What is asked »
Copy the following entries word for word, keeping every line as it appears.

Some records:
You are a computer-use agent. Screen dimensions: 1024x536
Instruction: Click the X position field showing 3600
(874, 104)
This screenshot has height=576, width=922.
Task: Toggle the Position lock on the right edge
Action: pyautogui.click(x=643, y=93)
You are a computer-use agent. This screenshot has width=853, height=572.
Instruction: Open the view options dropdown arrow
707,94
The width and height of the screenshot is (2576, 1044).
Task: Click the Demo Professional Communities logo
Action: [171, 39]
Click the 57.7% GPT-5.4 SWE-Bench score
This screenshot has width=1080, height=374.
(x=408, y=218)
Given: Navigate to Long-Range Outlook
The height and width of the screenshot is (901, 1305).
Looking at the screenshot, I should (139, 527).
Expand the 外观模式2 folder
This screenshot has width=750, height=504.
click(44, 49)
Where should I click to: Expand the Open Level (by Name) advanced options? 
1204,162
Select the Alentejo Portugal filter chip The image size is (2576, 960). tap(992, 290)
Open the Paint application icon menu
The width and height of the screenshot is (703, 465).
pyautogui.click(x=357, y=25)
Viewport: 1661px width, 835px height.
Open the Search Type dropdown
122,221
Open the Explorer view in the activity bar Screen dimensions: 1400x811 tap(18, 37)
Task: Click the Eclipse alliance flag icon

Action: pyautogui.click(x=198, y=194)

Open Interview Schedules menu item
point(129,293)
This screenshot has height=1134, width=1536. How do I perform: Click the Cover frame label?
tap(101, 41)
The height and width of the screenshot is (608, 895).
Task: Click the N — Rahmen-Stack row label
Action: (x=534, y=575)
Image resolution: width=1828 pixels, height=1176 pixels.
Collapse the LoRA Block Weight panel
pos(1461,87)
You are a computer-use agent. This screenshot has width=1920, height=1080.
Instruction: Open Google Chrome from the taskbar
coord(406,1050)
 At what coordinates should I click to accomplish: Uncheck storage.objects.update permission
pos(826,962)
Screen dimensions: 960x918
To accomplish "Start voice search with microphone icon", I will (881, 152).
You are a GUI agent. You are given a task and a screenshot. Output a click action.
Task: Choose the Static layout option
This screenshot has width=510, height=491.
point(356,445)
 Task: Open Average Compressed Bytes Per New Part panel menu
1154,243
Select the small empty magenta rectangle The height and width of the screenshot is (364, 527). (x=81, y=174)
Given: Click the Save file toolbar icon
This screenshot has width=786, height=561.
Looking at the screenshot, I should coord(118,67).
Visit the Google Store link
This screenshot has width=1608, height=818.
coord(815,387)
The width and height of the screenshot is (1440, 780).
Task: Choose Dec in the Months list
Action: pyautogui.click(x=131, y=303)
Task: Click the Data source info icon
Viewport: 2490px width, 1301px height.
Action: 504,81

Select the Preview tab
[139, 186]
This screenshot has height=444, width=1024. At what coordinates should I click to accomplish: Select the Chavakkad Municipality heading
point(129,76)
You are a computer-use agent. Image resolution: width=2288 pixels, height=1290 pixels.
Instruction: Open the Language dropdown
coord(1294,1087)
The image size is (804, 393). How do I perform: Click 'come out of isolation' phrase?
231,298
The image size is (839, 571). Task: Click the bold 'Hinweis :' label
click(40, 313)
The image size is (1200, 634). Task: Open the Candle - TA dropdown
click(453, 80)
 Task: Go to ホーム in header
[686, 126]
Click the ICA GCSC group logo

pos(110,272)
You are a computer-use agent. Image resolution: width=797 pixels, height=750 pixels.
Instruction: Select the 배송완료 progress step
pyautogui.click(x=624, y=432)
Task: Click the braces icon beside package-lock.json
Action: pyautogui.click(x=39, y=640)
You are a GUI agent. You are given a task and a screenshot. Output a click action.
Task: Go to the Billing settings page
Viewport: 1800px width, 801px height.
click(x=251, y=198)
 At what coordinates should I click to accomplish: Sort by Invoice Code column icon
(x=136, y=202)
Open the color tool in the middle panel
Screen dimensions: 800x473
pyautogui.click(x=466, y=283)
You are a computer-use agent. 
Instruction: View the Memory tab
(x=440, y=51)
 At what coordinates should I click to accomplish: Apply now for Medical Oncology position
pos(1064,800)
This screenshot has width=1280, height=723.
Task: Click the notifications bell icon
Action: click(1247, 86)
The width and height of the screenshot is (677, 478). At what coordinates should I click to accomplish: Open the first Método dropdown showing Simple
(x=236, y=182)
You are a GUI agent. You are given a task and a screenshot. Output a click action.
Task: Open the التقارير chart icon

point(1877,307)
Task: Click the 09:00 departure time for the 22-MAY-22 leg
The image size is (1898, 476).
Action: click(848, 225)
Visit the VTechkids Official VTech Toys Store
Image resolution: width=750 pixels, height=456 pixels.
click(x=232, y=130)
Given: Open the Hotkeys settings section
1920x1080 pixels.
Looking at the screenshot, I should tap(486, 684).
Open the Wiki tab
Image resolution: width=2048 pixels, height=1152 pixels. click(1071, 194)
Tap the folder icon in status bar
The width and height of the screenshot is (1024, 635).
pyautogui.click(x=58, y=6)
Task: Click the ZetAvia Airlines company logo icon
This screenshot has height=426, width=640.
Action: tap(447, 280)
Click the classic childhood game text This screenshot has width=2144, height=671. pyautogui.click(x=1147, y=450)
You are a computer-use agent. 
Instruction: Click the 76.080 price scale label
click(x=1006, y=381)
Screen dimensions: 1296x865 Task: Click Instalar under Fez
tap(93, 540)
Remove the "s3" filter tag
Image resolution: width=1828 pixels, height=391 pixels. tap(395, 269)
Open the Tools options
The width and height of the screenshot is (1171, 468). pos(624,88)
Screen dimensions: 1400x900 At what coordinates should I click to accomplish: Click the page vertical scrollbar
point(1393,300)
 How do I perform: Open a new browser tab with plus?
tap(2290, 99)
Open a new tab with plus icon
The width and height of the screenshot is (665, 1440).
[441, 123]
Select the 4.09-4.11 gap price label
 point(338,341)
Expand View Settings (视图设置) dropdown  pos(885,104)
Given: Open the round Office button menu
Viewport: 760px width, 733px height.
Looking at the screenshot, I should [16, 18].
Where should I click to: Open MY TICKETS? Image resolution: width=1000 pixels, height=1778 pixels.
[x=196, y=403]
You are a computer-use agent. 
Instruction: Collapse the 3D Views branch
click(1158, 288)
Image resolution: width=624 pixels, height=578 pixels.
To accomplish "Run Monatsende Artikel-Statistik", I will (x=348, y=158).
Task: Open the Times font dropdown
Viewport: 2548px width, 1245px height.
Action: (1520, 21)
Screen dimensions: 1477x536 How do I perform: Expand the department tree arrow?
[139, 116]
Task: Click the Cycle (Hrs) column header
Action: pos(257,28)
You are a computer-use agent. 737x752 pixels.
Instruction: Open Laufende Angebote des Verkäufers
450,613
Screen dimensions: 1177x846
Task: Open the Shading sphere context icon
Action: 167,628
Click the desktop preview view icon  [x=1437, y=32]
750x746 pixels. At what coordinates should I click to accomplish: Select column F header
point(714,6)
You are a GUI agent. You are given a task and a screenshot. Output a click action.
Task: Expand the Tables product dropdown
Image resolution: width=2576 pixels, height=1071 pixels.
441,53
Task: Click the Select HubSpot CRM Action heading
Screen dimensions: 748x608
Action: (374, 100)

Solution for this task »
You are a computer-use agent. Screen dimensions: 1024x536
Instruction: Click the X position field showing 3600
(874, 104)
This screenshot has height=576, width=922.
Task: Toggle the Position lock on the right edge
Action: pyautogui.click(x=643, y=93)
You are a computer-use agent. This screenshot has width=853, height=572.
Instruction: Open the view options dropdown arrow
707,94
The width and height of the screenshot is (2576, 1044).
Task: Click the Demo Professional Communities logo
Action: [171, 39]
Click the 57.7% GPT-5.4 SWE-Bench score
This screenshot has width=1080, height=374.
(x=408, y=218)
Given: Navigate to Long-Range Outlook
The height and width of the screenshot is (901, 1305).
Looking at the screenshot, I should (139, 527).
Expand the 外观模式2 folder
This screenshot has width=750, height=504.
click(44, 49)
Where should I click to: Expand the Open Level (by Name) advanced options? 
1204,162
Select the Alentejo Portugal filter chip The image size is (2576, 960). tap(992, 290)
Open the Paint application icon menu
The width and height of the screenshot is (703, 465).
pyautogui.click(x=357, y=25)
Viewport: 1661px width, 835px height.
Open the Search Type dropdown
122,221
Open the Explorer view in the activity bar Screen dimensions: 1400x811 tap(18, 37)
Task: Click the Eclipse alliance flag icon

Action: pyautogui.click(x=198, y=194)

Open Interview Schedules menu item
point(129,293)
This screenshot has height=1134, width=1536. How do I perform: Click the Cover frame label?
tap(101, 41)
The height and width of the screenshot is (608, 895).
Task: Click the N — Rahmen-Stack row label
Action: (x=534, y=575)
Image resolution: width=1828 pixels, height=1176 pixels.
Collapse the LoRA Block Weight panel
pos(1461,87)
You are a computer-use agent. This screenshot has width=1920, height=1080.
Instruction: Open Google Chrome from the taskbar
coord(406,1050)
 At what coordinates should I click to accomplish: Uncheck storage.objects.update permission
pos(826,962)
Screen dimensions: 960x918
To accomplish "Start voice search with microphone icon", I will (881, 152).
You are a GUI agent. You are given a task and a screenshot. Output a click action.
Task: Choose the Static layout option
This screenshot has width=510, height=491.
point(356,445)
 Task: Open Average Compressed Bytes Per New Part panel menu
1154,243
Select the small empty magenta rectangle The height and width of the screenshot is (364, 527). (x=81, y=174)
Given: Click the Save file toolbar icon
This screenshot has width=786, height=561.
Looking at the screenshot, I should coord(118,67).
Visit the Google Store link
This screenshot has width=1608, height=818.
coord(815,387)
The width and height of the screenshot is (1440, 780).
Task: Choose Dec in the Months list
Action: pyautogui.click(x=131, y=303)
Task: Click the Data source info icon
Viewport: 2490px width, 1301px height.
Action: 504,81

Select the Preview tab
[139, 186]
This screenshot has height=444, width=1024. At what coordinates should I click to accomplish: Select the Chavakkad Municipality heading
point(129,76)
You are a computer-use agent. Image resolution: width=2288 pixels, height=1290 pixels.
Instruction: Open the Language dropdown
coord(1294,1087)
The image size is (804, 393). How do I perform: Click 'come out of isolation' phrase?
231,298
The image size is (839, 571). Task: Click the bold 'Hinweis :' label
click(40, 313)
The image size is (1200, 634). Task: Open the Candle - TA dropdown
click(453, 80)
 Task: Go to ホーム in header
[686, 126]
Click the ICA GCSC group logo

pos(110,272)
You are a computer-use agent. Image resolution: width=797 pixels, height=750 pixels.
Instruction: Select the 배송완료 progress step
pyautogui.click(x=624, y=432)
Task: Click the braces icon beside package-lock.json
Action: pyautogui.click(x=39, y=640)
You are a GUI agent. You are given a task and a screenshot. Output a click action.
Task: Go to the Billing settings page
Viewport: 1800px width, 801px height.
click(x=251, y=198)
 At what coordinates should I click to accomplish: Sort by Invoice Code column icon
(x=136, y=202)
Open the color tool in the middle panel
Screen dimensions: 800x473
pyautogui.click(x=466, y=283)
You are a computer-use agent. 
Instruction: View the Memory tab
(x=440, y=51)
 At what coordinates should I click to accomplish: Apply now for Medical Oncology position
pos(1064,800)
This screenshot has width=1280, height=723.
Task: Click the notifications bell icon
Action: click(1247, 86)
The width and height of the screenshot is (677, 478). At what coordinates should I click to accomplish: Open the first Método dropdown showing Simple
(x=236, y=182)
You are a GUI agent. You are given a task and a screenshot. Output a click action.
Task: Open the التقارير chart icon

point(1877,307)
Task: Click the 09:00 departure time for the 22-MAY-22 leg
The image size is (1898, 476).
Action: click(848, 225)
Visit the VTechkids Official VTech Toys Store
Image resolution: width=750 pixels, height=456 pixels.
click(x=232, y=130)
Given: Open the Hotkeys settings section
1920x1080 pixels.
Looking at the screenshot, I should tap(486, 684).
Open the Wiki tab
Image resolution: width=2048 pixels, height=1152 pixels. click(1071, 194)
Tap the folder icon in status bar
The width and height of the screenshot is (1024, 635).
pyautogui.click(x=58, y=6)
Task: Click the ZetAvia Airlines company logo icon
This screenshot has height=426, width=640.
Action: tap(447, 280)
Click the classic childhood game text This screenshot has width=2144, height=671. pyautogui.click(x=1147, y=450)
You are a computer-use agent. 
Instruction: Click the 76.080 price scale label
click(x=1006, y=381)
Screen dimensions: 1296x865 Task: Click Instalar under Fez
tap(93, 540)
Remove the "s3" filter tag
Image resolution: width=1828 pixels, height=391 pixels. tap(395, 269)
Open the Tools options
The width and height of the screenshot is (1171, 468). pos(624,88)
Screen dimensions: 1400x900 At what coordinates should I click to accomplish: Click the page vertical scrollbar
point(1393,300)
 How do I perform: Open a new browser tab with plus?
tap(2290, 99)
Open a new tab with plus icon
The width and height of the screenshot is (665, 1440).
[441, 123]
Select the 4.09-4.11 gap price label
 point(338,341)
Expand View Settings (视图设置) dropdown  pos(885,104)
Given: Open the round Office button menu
Viewport: 760px width, 733px height.
Looking at the screenshot, I should [16, 18].
Where should I click to: Open MY TICKETS? Image resolution: width=1000 pixels, height=1778 pixels.
[x=196, y=403]
You are a computer-use agent. 
Instruction: Collapse the 3D Views branch
click(1158, 288)
Image resolution: width=624 pixels, height=578 pixels.
To accomplish "Run Monatsende Artikel-Statistik", I will (x=348, y=158).
Task: Open the Times font dropdown
Viewport: 2548px width, 1245px height.
Action: (1520, 21)
Screen dimensions: 1477x536 How do I perform: Expand the department tree arrow?
[139, 116]
Task: Click the Cycle (Hrs) column header
Action: pos(257,28)
You are a computer-use agent. 737x752 pixels.
Instruction: Open Laufende Angebote des Verkäufers
450,613
Screen dimensions: 1177x846
Task: Open the Shading sphere context icon
Action: 167,628
Click the desktop preview view icon  [x=1437, y=32]
750x746 pixels. At what coordinates should I click to accomplish: Select column F header
point(714,6)
You are a GUI agent. You are given a task and a screenshot. Output a click action.
Task: Expand the Tables product dropdown
Image resolution: width=2576 pixels, height=1071 pixels.
441,53
Task: Click the Select HubSpot CRM Action heading
Screen dimensions: 748x608
Action: (374, 100)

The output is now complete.